### [Exercise details]
Duplicate everything from the line containing "The height and width of the screenshot is (425, 570)." down to the line containing "center [280, 145].", both included, and output only those lines.

### [Exercise input]
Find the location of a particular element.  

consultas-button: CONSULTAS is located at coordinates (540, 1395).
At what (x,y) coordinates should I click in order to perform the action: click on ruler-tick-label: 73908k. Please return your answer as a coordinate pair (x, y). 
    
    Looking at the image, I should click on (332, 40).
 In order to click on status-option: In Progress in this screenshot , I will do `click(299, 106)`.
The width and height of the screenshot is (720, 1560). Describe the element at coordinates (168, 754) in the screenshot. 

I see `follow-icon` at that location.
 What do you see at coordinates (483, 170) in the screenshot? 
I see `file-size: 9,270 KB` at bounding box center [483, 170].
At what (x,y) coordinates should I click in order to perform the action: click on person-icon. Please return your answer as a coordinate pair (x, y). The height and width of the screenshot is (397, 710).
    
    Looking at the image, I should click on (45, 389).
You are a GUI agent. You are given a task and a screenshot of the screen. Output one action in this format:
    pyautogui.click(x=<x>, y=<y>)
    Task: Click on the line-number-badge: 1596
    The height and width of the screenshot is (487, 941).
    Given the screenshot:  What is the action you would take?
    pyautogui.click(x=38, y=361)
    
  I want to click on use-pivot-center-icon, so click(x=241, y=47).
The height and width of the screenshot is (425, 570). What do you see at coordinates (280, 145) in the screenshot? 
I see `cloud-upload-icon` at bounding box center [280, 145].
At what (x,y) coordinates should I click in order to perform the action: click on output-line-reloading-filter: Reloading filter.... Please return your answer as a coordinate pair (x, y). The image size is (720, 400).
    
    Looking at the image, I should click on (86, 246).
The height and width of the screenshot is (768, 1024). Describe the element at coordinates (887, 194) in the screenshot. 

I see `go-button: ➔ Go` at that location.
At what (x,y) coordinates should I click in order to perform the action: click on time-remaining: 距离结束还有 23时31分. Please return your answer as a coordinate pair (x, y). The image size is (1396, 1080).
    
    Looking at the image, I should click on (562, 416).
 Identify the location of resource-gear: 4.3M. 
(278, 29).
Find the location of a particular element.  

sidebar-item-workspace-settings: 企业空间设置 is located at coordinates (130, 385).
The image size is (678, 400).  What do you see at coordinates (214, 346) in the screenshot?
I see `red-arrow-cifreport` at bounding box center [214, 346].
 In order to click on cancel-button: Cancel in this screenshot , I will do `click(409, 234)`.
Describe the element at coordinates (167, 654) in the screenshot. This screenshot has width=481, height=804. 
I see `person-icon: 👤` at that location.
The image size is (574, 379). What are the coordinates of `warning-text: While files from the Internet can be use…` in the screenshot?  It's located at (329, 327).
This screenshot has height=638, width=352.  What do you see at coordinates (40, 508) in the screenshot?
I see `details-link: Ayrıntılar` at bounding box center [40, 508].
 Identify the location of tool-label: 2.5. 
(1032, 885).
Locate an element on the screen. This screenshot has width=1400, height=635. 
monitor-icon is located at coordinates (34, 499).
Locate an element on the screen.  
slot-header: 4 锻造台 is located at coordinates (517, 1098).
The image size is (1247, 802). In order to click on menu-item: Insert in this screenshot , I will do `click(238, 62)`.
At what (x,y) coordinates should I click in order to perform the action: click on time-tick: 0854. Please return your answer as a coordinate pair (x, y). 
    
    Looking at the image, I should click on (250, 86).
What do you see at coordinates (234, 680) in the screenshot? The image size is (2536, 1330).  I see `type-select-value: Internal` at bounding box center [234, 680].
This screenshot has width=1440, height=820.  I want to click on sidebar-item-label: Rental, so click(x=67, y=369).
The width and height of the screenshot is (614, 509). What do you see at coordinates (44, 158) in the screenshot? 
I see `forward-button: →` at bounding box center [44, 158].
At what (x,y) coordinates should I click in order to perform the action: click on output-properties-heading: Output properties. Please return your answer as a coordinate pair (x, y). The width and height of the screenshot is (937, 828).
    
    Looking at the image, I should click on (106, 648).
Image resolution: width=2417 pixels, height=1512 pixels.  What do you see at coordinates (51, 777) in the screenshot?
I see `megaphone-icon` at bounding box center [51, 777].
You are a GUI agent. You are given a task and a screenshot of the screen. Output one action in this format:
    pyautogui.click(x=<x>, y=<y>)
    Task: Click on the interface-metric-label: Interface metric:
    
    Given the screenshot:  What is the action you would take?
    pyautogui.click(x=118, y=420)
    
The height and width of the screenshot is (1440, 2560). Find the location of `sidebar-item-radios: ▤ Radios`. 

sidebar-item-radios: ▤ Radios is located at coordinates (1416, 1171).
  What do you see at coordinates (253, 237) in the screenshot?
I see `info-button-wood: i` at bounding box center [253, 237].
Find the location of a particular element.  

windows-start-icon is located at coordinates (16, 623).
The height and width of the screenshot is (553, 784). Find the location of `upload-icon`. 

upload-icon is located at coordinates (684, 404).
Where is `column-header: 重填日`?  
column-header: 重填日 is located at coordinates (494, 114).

### [Solution for this exercise]
The height and width of the screenshot is (425, 570). What do you see at coordinates (280, 145) in the screenshot? 
I see `cloud-upload-icon` at bounding box center [280, 145].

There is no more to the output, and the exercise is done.